The light at the end of the tunnel, as Nixon and Kissinger frequently called it, is that the MSM and a few Democrats are starting to tell a bit of the truth.
…former Sen. John Edwards, D-N.C., said he was wrong to have voted to give Bush the authority to go to war and called the intelligence on which he made that decision “deeply flawed and, in some cases, manipulated to fit a political agenda.”
“The information the American people were hearing from the president — and that I was being given by our intelligence community — wasn’t the whole story,” wrote Edwards, the Democratic nominee for vice president in 2004. “Had I known this at the time, I never would have voted for this war.”
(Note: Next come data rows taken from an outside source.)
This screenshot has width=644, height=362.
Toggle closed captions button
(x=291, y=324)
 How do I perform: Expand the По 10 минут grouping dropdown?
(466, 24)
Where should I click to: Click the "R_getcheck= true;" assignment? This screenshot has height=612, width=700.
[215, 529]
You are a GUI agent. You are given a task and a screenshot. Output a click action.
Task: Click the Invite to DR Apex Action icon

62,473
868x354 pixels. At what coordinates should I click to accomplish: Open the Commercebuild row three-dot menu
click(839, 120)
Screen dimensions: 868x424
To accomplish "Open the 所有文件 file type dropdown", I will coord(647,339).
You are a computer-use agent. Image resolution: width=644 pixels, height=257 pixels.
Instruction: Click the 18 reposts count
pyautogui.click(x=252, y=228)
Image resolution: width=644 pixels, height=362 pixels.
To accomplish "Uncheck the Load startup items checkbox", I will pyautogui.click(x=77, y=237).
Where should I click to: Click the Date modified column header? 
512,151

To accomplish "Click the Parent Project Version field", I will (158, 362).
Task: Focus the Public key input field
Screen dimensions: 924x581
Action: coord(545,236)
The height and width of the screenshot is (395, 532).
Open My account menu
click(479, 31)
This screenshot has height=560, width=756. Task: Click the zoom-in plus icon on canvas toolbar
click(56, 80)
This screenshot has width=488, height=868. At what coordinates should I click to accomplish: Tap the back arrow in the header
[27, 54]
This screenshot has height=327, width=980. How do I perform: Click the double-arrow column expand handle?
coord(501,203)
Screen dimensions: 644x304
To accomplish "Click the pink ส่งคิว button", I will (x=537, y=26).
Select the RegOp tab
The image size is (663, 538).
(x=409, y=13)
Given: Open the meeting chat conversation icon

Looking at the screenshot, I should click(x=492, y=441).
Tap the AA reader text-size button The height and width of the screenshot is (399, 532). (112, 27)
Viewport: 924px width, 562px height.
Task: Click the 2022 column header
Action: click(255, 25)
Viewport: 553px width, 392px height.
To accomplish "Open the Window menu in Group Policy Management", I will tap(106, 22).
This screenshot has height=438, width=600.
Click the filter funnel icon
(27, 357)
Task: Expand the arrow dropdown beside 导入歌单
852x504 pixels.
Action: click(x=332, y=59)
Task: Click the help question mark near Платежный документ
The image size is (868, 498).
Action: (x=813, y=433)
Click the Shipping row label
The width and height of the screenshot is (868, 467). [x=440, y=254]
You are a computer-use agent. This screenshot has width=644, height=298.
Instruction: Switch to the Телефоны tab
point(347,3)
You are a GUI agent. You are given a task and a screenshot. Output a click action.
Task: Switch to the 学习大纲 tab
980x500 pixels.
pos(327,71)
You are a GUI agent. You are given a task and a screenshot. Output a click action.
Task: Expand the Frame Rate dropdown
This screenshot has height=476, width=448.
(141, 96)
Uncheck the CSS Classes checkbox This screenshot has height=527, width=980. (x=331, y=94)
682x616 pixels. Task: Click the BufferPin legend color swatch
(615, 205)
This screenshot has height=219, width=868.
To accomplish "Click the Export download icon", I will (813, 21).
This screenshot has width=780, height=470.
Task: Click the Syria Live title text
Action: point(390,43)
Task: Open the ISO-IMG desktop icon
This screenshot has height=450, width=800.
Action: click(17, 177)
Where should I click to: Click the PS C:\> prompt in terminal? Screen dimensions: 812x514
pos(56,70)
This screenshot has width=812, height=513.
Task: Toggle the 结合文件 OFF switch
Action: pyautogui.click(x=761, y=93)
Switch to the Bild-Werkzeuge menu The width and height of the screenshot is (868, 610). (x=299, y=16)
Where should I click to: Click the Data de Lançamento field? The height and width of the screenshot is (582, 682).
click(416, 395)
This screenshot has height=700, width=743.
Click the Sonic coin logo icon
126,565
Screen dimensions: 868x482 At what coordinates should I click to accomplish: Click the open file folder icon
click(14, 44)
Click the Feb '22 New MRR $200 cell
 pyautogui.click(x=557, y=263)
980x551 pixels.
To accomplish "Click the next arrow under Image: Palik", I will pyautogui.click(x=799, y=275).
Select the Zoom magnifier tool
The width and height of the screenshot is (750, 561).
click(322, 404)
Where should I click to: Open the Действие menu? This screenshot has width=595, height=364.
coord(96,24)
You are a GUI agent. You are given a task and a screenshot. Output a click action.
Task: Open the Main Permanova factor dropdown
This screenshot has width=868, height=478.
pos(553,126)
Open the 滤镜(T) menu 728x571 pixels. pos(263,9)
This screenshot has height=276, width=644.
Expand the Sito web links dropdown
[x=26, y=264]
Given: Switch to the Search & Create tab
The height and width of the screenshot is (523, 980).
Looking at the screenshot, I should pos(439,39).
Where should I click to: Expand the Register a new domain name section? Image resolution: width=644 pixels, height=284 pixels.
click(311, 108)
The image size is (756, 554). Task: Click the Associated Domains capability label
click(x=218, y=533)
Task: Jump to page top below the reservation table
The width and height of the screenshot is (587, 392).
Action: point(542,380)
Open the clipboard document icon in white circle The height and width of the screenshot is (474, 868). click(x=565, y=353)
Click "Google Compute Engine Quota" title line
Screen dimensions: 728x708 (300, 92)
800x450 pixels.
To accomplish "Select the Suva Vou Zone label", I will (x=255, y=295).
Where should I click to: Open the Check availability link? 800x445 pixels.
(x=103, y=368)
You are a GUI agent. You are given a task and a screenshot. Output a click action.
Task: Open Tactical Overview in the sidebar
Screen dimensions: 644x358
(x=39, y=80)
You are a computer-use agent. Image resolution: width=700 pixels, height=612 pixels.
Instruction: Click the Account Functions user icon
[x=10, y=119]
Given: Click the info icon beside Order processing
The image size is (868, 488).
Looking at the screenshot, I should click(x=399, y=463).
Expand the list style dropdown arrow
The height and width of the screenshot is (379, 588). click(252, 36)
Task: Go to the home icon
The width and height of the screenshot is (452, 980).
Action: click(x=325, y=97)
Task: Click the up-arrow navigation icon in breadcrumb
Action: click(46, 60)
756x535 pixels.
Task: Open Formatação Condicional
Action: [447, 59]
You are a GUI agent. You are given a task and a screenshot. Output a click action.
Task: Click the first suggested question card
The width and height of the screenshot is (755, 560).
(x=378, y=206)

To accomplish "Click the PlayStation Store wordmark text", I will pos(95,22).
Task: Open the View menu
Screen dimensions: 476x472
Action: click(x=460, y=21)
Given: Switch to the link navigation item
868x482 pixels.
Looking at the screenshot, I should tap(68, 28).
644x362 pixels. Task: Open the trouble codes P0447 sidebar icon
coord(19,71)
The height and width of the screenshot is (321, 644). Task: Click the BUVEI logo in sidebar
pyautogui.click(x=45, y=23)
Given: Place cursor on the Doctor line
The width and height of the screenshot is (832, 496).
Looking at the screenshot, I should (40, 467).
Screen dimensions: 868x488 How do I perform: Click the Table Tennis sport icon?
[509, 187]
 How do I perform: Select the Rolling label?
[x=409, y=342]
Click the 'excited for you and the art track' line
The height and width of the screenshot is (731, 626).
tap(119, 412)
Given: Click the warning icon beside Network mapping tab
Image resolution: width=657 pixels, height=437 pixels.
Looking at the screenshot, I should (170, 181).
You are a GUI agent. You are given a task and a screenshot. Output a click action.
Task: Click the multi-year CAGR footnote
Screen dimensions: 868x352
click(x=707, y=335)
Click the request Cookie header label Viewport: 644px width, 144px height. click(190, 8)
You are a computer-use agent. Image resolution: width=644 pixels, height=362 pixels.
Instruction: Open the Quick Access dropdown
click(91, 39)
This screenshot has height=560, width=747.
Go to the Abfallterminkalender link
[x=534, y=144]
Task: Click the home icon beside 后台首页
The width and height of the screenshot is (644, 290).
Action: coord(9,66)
A while back I opined that, as bad as Bush is, he isn’t worse than Nixon. At this point I would modify that. Nixon’s war was, after all, started by Johnson, whose Tonkin Gulf lies were comparable to Bush’s. Of course, Shrub’s father used the same sort of lies to start his war against Iraq. In fact, US Presidents are fond of war: it makes them look like strong leaders even when they’re not. And they don’t care if they have to lie to get the conflict started. After all, our economy has been based on war for the last sixty years. (An argument could be made that this began with the Civil War and the rise of corporations, but I leave that for another time.)
It’s true that Shrub came out on top in two elections by cheating. But Nixon rigged elections on a much larger scale. Shrub’s cheating wouldn’t have beat a decent candidate, had the Democrats nominated one.
As far as war goes, I’m partial to the Chomsky calculus: badness is determined by number of deaths. On that score, Nixon is still worse, whether you’re counting American deaths or comparing Iraqis with Southeast Asians. Both Nixon and Bush earned world-wide enmity for their unwarranted aggression, but Bush’s pre-emptive war surpasses Nixon’s continuation of LBJ’s war.
On the economic plane, Nixon destroyed the economy with his escalation of the war. But in that he was continuing LBJ’s foreign policy. Shrub inherited a surplus and made it a deficit, destroying the economy on purpose.
On the whole, therefore, I now see Shrub and Nixon as about equally mendacious. Bush is worse economically, but Nixon killed more people.